Bouyant force accelerates released balloon

  1. Mar 30, 2013 #1
    1. The problem statement, all variables and given/known data
    A small balloon filled with helium is released. What is it's initial upward acceleration? The only data given is ρ air = 1.29 kg/m^3 and ρ helium is .18 kg/m^3

    I assume the bouyant force ( FB ) = the weight of the air displaced by the balloon

    so BF = W(air) = ρ(air) * g * VolB = MassB * Accel

    and VolB = MassB / ρ(helium)


    2. Relevant equations

    so Accel = [ ρ(air) / ρ(he) ] * g = ( 1.29 / .18 ) * 9.81 = 70.3 m/s^2



    3. The attempt at a solution

    the answer in the book is 61 m/s^2, and I found that ρ(air) and ρ(he) change with temperature, but I have not been able to get the answer in the book. At ρ(air) 20degrees C, I get Acc = 65.4 m/s^2 which is still too high.
     
  2. jcsd
  3. Mar 30, 2013 #2

    mfb

    User Avatar
    2016 Award

    Staff: Mentor

    Don't forget the weight of the balloon (well, the helium inside) itself.
     
  4. Mar 30, 2013 #3
    Maybe something like BF = W(air) - W(he) = g * VolB( p(air) - p(he) ) = MassB * Acc

    then Acc = [ p(air) - p(he) / p(he) ] * g = [ (1.29 - .18) / .18 ] * 9.81 = 60.5 !!!!!!!!!!!!!!!
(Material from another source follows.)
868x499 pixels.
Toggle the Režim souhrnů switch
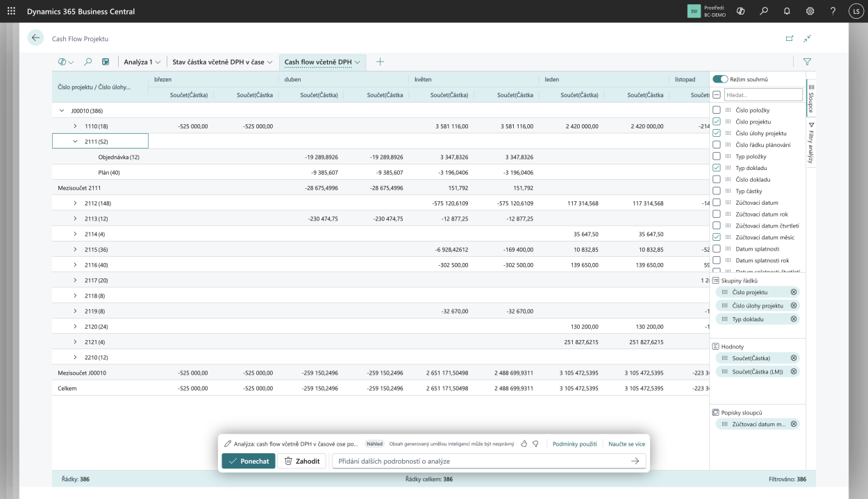pyautogui.click(x=720, y=80)
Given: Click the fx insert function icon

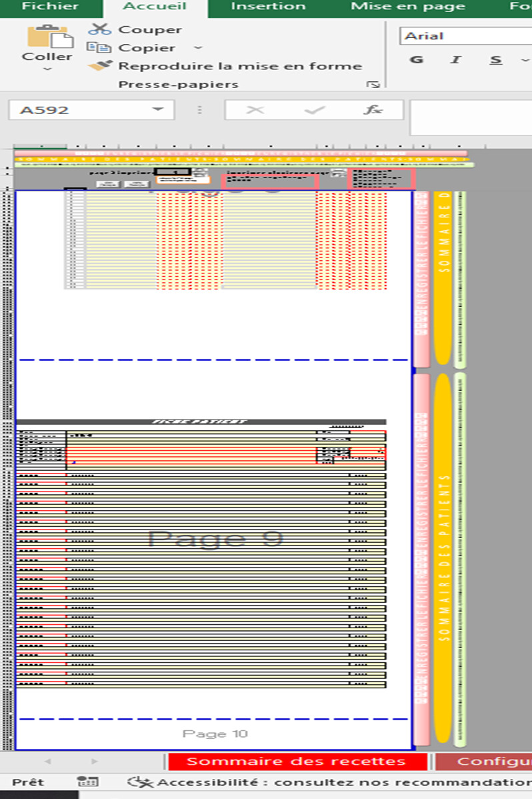Looking at the screenshot, I should pos(373,110).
    You sir, are a freakin' genius :-)
     
  5. Mar 31, 2013 #4
    Finally, I see the concept: It's 2 problems in one. Net Force vertical .. and .. bouyant force vertical.
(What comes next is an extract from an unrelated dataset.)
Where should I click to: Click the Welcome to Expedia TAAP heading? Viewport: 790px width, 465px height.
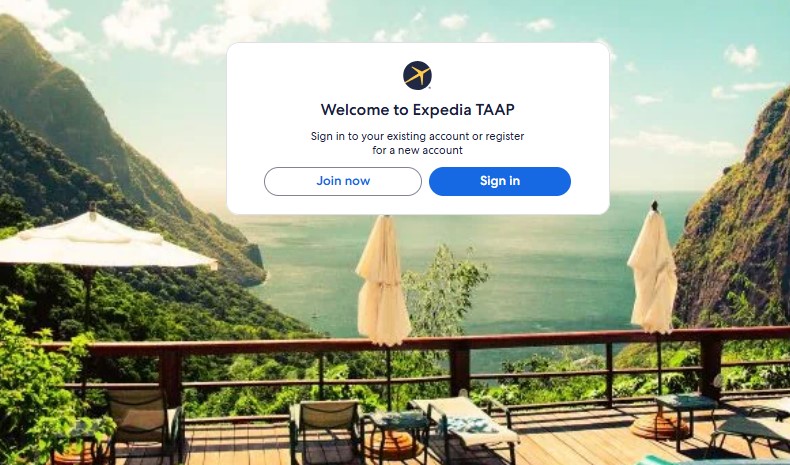coord(418,110)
    Net Force = BF(air) - W(he) = W(air) - W(he) = p(air)*g*VolB - p(he)*g*VolB = MassB*Acc = p(he)*VolB*Acc

    then Acc = g * [ p(air) - p(he) ] / p(he) = 60.5 m/s^2 which is the correct answer.
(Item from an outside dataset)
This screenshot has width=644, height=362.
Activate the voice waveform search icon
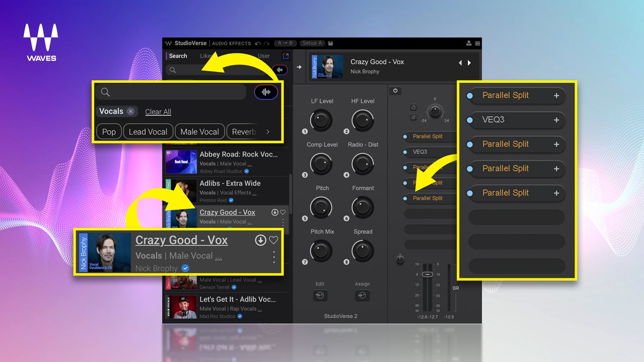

    I wonder if this is also true of an object under water ? And we just ignore the gravitational attraction since it is only a very small part of the answer ??? Like I've been doing.
     
  6. Mar 31, 2013 #5

    mfb

    User Avatar
    2016 Award

    Staff: Mentor

    For something filled with gas, under water, you can usually neglect the gravitational force on the gas, right.
     
  7. Mar 31, 2013 #6
    Yes. But when I needed to not ignore it, I didn't have a clue. It still seems a bit strange, but I finally realized that the gravitational force on the object was independent of it's volume and had to be considered separately. I might see this problem again with a heavy submarine .. and I'll be watching for it. Thanks MFB.
     
Know someone interested in this topic? Share this thread via Reddit, Google+, Twitter, or Facebook

Have something to add?
Draft saved Draft deleted



Similar Discussions: Bouyant force accelerates released balloon
  1. Bouyant Force (Replies: 5)

  2. Bouyant force (Replies: 3)

  3. Bouyant force help (Replies: 8)

  4. Bouyant Force Problem (Replies: 3)

Loading...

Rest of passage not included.